**Data listing**
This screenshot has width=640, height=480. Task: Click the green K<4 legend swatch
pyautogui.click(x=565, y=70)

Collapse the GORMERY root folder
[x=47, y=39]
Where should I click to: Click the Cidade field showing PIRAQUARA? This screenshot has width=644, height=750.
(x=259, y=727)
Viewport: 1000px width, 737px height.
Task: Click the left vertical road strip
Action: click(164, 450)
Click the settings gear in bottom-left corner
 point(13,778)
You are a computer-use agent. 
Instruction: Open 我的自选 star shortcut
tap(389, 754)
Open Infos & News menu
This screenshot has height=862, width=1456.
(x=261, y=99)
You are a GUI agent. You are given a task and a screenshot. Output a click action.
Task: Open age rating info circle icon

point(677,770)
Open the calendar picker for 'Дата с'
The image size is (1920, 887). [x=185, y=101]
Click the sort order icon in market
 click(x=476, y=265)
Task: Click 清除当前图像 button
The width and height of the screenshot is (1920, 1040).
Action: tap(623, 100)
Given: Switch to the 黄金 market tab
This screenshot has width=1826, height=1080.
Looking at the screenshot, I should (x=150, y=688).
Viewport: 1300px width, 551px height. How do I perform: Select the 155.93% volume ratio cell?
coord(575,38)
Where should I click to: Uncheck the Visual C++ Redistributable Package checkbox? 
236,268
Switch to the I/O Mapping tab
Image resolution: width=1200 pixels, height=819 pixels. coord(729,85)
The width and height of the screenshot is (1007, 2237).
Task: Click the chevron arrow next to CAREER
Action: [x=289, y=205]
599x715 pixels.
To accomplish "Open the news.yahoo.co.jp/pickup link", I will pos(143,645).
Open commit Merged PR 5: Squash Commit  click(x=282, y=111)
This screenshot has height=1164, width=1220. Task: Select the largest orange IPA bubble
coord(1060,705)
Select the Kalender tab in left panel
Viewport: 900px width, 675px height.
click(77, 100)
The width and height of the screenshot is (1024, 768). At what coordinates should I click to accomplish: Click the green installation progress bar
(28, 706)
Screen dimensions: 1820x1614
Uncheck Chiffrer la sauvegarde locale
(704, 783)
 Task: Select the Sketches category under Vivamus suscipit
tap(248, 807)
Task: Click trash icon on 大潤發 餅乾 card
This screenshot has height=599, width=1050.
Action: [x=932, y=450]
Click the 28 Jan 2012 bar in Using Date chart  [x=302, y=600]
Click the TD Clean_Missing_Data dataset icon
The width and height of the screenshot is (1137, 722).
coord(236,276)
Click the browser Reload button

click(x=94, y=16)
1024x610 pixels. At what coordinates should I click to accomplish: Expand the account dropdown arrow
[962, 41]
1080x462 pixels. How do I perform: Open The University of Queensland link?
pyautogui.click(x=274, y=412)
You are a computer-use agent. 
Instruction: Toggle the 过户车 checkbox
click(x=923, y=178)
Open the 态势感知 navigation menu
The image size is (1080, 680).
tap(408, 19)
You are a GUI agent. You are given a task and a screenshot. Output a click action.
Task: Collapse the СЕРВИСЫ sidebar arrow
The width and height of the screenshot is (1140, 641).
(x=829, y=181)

**Work required**
Everything from the line with "The image size is (1080, 680)." through the last line of the data above, please return word for word, and no other line.

**Result of this task**
The image size is (1080, 680).
tap(408, 19)
You are a GUI agent. You are given a task and a screenshot. Output a click action.
Task: Collapse the СЕРВИСЫ sidebar arrow
The width and height of the screenshot is (1140, 641).
(x=829, y=181)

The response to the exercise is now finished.